# [WRITTEN REQUEST]
Please copy out the rows that begin at the line containing "This screenshot has width=432, height=768." and stop after the line containing "click(507, 159)", changing "thumbnail" to "preview image" and leaving everything else as it is.
- - -
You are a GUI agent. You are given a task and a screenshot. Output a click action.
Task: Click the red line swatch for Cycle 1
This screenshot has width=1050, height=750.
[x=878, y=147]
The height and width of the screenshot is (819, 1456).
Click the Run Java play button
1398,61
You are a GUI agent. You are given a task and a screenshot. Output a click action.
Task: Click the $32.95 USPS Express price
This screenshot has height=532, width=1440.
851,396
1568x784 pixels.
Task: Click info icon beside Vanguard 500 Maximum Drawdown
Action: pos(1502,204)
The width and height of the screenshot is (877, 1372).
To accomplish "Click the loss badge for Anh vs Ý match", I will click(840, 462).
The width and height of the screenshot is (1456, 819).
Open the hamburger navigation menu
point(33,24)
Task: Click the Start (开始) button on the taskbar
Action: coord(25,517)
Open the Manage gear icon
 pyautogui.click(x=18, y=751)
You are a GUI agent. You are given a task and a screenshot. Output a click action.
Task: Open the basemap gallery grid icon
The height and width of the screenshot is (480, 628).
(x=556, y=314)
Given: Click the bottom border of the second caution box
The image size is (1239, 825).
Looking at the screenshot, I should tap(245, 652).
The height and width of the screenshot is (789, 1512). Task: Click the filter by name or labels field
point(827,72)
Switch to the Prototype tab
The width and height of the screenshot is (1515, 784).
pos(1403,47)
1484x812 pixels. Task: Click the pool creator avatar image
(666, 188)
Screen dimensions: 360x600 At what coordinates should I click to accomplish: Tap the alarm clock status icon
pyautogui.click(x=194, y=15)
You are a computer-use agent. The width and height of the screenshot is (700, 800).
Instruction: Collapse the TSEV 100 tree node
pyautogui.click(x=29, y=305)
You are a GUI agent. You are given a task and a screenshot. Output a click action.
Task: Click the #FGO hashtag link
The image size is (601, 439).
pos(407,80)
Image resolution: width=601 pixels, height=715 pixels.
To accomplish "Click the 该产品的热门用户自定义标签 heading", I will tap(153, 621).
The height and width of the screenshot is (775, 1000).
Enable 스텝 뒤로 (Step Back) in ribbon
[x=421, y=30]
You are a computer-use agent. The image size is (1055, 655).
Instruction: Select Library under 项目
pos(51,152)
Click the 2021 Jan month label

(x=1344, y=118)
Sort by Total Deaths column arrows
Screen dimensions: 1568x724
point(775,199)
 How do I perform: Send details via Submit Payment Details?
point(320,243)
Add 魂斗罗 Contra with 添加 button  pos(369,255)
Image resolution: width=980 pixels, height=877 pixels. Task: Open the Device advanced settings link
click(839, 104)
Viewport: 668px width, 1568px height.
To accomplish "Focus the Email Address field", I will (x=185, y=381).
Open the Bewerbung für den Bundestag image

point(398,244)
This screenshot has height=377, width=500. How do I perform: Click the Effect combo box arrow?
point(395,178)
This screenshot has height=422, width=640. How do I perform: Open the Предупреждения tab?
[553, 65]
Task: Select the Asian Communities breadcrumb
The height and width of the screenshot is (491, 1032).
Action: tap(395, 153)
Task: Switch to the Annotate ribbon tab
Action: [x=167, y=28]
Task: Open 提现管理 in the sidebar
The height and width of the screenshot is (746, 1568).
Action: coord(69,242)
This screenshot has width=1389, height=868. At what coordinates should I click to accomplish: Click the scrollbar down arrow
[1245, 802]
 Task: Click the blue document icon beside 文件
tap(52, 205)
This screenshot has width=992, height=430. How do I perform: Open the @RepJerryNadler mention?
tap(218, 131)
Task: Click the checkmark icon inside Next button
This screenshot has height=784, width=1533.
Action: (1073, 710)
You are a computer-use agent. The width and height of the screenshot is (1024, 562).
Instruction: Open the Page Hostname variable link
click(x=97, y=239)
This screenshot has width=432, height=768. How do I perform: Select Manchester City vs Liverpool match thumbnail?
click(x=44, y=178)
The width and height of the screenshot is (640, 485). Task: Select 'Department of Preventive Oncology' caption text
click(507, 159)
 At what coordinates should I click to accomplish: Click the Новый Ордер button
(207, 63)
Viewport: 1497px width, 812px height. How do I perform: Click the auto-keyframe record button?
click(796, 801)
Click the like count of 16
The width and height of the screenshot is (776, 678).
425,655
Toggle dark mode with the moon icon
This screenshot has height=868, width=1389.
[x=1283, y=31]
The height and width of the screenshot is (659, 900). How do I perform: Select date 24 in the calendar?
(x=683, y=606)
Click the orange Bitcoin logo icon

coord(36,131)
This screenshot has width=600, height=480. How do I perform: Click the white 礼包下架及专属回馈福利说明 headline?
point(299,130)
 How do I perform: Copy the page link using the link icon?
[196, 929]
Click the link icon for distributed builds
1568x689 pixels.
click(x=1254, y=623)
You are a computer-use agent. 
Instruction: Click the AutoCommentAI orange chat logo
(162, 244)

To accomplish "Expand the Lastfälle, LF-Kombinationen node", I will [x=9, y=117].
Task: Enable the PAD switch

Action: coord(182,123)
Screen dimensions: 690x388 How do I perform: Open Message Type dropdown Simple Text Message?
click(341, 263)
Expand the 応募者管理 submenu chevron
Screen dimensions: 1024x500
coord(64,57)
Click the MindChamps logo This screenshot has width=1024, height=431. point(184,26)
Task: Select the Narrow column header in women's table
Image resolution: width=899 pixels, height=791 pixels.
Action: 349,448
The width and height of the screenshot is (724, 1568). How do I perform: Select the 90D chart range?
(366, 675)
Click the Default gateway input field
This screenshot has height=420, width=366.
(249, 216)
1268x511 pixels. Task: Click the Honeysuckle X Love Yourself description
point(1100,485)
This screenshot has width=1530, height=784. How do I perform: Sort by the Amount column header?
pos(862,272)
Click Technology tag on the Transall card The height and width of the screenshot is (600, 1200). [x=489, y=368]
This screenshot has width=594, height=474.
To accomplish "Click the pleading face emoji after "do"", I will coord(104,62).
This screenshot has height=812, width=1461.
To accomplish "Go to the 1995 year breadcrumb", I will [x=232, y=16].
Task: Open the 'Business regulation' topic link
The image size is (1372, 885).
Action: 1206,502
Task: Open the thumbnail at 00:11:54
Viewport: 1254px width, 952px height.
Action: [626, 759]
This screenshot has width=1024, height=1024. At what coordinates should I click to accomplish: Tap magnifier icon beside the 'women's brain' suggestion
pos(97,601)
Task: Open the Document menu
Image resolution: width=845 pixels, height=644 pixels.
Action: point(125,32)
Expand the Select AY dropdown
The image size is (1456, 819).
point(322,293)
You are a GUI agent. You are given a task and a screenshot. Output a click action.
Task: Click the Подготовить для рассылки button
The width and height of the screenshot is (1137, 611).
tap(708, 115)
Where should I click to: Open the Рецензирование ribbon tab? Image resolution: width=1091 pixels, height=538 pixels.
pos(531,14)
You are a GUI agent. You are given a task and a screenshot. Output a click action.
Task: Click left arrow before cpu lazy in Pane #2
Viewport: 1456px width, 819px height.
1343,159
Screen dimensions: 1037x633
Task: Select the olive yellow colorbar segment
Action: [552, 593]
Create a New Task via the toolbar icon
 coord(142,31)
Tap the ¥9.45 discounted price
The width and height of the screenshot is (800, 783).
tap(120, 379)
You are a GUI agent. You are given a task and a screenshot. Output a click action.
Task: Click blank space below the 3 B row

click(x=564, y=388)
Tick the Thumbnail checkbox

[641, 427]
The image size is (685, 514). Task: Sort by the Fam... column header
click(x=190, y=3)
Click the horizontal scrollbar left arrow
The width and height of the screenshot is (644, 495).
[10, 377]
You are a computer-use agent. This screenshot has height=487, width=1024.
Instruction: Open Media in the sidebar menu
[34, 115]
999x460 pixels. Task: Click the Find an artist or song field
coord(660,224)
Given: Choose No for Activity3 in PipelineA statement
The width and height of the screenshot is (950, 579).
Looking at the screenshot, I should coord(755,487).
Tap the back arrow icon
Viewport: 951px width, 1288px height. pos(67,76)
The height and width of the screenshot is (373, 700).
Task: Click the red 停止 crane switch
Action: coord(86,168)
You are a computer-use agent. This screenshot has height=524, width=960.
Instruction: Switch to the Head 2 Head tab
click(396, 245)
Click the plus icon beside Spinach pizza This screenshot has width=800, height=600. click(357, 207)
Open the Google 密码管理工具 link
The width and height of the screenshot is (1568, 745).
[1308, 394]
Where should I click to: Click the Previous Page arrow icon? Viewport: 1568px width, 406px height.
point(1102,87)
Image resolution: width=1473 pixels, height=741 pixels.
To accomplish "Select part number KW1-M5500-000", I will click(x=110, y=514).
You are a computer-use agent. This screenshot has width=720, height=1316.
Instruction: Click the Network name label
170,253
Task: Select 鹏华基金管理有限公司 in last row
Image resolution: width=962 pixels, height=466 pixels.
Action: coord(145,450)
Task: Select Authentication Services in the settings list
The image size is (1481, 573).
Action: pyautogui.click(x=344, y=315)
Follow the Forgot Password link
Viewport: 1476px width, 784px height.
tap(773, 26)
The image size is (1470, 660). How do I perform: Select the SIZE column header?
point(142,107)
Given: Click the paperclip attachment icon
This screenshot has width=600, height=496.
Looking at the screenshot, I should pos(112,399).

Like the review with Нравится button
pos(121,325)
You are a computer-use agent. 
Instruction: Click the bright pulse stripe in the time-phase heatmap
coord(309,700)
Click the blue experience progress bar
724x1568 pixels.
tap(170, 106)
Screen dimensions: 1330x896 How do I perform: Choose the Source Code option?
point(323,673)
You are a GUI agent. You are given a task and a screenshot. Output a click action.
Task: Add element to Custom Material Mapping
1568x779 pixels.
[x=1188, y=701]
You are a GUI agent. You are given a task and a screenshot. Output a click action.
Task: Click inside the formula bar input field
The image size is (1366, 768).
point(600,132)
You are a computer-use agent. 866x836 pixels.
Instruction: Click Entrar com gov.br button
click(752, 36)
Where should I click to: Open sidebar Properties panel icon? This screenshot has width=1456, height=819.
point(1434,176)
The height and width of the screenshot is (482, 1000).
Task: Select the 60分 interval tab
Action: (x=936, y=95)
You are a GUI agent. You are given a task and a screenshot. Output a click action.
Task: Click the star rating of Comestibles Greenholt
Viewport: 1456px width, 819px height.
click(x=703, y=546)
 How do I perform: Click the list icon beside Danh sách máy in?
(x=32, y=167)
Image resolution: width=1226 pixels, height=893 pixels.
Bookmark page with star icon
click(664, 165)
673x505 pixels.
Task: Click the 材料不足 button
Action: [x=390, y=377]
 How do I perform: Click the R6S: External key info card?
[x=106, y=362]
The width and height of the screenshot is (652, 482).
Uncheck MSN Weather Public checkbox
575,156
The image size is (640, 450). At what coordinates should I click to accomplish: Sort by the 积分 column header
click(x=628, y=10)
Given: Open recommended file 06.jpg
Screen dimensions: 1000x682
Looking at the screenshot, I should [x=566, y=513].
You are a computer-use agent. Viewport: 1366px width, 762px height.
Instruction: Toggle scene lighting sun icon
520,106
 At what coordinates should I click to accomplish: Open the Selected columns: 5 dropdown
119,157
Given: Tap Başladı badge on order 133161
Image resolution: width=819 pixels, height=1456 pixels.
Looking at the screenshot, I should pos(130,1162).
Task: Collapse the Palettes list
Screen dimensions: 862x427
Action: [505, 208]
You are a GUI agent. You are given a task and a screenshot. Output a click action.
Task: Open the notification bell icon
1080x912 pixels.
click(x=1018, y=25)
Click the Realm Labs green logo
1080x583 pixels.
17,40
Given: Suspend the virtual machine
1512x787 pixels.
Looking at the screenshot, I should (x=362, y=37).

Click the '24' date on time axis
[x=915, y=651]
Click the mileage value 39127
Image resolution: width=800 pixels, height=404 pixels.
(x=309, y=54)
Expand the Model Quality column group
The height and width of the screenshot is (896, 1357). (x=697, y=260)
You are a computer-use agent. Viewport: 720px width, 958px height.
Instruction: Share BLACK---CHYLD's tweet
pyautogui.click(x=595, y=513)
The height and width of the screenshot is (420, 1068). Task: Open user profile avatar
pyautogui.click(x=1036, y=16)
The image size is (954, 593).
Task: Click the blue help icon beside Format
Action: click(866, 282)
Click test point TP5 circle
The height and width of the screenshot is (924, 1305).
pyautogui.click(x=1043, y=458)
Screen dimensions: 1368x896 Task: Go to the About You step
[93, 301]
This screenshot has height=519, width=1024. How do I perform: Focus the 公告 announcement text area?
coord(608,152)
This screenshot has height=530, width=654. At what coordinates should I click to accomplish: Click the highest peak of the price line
- - -
# [REPLY]
This screenshot has width=432, height=768. How do I perform: Select Manchester City vs Liverpool match preview image?
click(x=44, y=178)
The width and height of the screenshot is (640, 485). Task: Select 'Department of Preventive Oncology' caption text
click(507, 159)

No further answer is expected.